The 303rd Army Security Agency Battalion was activated on 15 June 1962 at Camp Wolters, Texas, where the battalion first became known as the "Longhorns." Between 1966 and 1971, the 303rd provided Radio Intelligence Support to the II Field Force in Long Binh, Vietnam.

In 2004, the 303rd Military Intelligence Battalion deployed in support of Operation Iraqi Freedom, earning the Meritorious Unit Commendation for its Service during OIF. The unit was cited for its performance as a multi-national Corps and Multinational Force which provided valuable and actionable operational intelligence. The unit deployed in 2006 in support of Operation Enduring Freedom for a 15-month deployment. It deployed to Iraq again on 10 Nov 2008, when the unit supported Multi-National Corps – Iraq and multi-national divisions Baghdad and South. The unit's numerous partnerships with military transition and provincial reconstruction teams greatly contributed to the increased readiness and capabilities of both the Iraqi army and police forces.

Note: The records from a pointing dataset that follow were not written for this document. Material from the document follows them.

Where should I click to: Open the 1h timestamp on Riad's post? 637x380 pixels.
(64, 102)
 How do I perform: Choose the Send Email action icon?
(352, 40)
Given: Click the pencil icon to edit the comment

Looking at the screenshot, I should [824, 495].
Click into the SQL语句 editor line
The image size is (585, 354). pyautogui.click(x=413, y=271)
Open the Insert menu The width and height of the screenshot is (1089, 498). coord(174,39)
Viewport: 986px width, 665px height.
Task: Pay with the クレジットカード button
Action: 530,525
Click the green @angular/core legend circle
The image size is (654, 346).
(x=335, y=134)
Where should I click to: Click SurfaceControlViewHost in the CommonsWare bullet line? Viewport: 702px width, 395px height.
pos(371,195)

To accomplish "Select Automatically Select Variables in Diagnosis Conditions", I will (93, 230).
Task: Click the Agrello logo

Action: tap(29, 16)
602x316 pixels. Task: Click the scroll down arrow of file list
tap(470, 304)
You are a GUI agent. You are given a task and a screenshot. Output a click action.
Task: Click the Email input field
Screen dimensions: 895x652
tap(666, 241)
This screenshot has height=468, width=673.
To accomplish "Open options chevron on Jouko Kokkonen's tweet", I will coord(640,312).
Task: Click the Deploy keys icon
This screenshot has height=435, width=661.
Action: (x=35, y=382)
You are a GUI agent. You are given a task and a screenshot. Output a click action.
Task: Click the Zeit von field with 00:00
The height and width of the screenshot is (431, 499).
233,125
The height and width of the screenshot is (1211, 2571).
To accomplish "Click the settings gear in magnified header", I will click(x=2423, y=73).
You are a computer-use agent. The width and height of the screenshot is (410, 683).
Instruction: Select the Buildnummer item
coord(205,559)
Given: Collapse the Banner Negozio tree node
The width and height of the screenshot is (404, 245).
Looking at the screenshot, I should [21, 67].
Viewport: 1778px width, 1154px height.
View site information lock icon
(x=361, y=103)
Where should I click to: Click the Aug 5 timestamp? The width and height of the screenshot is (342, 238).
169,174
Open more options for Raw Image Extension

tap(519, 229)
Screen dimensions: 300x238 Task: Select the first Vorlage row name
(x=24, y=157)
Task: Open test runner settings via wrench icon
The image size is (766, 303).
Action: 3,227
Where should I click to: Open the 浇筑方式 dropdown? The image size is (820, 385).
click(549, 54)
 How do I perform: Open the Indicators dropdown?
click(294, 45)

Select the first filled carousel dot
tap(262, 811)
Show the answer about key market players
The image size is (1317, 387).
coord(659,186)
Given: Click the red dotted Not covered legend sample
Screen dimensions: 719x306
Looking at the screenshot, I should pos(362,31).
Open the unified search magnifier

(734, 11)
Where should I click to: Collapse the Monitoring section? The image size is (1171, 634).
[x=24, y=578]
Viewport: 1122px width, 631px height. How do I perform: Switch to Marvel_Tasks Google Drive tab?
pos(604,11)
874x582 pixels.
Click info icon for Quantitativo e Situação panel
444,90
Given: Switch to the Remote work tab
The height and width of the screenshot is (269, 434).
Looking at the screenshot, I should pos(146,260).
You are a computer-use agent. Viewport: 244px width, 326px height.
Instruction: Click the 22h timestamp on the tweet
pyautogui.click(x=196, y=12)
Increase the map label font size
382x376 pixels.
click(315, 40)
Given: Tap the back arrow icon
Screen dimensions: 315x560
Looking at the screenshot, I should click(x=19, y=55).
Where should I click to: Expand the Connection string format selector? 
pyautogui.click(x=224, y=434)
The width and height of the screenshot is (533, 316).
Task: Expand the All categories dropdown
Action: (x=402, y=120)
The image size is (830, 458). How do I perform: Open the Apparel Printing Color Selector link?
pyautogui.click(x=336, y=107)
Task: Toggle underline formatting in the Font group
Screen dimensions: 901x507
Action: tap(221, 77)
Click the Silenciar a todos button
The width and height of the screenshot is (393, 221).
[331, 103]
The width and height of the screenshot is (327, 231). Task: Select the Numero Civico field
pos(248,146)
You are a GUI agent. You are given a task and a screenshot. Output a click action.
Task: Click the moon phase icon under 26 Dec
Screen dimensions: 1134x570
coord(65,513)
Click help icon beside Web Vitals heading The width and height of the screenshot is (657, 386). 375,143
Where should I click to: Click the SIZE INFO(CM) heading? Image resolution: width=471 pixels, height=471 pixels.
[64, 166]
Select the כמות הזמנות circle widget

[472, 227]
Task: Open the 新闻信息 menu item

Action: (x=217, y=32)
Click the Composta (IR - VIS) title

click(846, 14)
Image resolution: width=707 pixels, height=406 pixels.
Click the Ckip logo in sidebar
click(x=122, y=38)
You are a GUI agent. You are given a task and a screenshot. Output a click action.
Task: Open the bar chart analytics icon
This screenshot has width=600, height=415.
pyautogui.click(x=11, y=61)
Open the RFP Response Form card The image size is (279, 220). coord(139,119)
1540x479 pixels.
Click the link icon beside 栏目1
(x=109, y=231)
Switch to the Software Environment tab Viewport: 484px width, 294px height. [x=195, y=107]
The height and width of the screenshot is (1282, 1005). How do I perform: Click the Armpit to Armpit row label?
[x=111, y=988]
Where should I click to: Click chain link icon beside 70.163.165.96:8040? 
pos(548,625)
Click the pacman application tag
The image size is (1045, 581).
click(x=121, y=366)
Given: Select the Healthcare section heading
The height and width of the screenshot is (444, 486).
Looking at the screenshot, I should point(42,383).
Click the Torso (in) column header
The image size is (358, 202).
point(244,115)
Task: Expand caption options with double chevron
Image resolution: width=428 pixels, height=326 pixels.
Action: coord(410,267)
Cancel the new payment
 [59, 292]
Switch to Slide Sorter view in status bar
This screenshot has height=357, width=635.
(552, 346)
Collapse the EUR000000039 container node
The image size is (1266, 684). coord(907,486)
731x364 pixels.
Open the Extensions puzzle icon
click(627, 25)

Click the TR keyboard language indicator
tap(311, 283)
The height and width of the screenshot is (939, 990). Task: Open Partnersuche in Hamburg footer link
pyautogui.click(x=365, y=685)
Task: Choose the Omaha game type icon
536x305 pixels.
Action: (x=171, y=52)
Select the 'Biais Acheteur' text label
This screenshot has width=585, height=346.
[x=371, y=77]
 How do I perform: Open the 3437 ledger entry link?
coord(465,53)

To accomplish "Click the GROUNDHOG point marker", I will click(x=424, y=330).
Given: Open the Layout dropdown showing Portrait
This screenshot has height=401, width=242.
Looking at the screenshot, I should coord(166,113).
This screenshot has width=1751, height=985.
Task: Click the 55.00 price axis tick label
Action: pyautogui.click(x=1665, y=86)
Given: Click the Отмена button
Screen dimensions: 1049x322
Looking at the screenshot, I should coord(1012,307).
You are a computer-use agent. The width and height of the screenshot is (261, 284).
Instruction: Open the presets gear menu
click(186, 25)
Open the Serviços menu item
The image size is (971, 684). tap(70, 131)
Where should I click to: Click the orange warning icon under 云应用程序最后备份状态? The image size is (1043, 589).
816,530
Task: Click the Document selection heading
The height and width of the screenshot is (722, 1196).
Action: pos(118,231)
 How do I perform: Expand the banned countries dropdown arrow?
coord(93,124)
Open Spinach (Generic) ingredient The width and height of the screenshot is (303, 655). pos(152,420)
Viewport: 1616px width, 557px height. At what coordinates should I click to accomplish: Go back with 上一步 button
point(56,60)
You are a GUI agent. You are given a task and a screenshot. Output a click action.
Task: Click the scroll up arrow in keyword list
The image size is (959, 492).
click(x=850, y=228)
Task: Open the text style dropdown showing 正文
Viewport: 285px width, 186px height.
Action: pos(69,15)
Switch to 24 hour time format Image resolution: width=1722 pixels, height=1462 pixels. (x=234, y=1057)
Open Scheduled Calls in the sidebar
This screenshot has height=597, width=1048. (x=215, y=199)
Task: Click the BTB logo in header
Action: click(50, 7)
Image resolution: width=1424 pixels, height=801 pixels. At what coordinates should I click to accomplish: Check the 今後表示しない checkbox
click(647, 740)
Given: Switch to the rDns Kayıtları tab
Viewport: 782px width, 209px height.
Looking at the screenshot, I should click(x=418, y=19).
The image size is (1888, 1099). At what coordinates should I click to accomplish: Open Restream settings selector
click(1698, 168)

In June 2011, the 303rd, as part of the 504th BfSB, deployed to Afghanistan. Soldiers with the 303rd MI Battalion Task Force Longhorns conducted more than 1,600 combat operations, generated 25,000 intelligence reports, captured 45 high-value targets and located 48 weapons caches and strongly supported the Afghan reintegration program, a top priority for the government of Afghanistan. In September 2013, the 303rd again deployed to Afghanistan to provide intelligence support to coalition forces in eastern Afghanistan.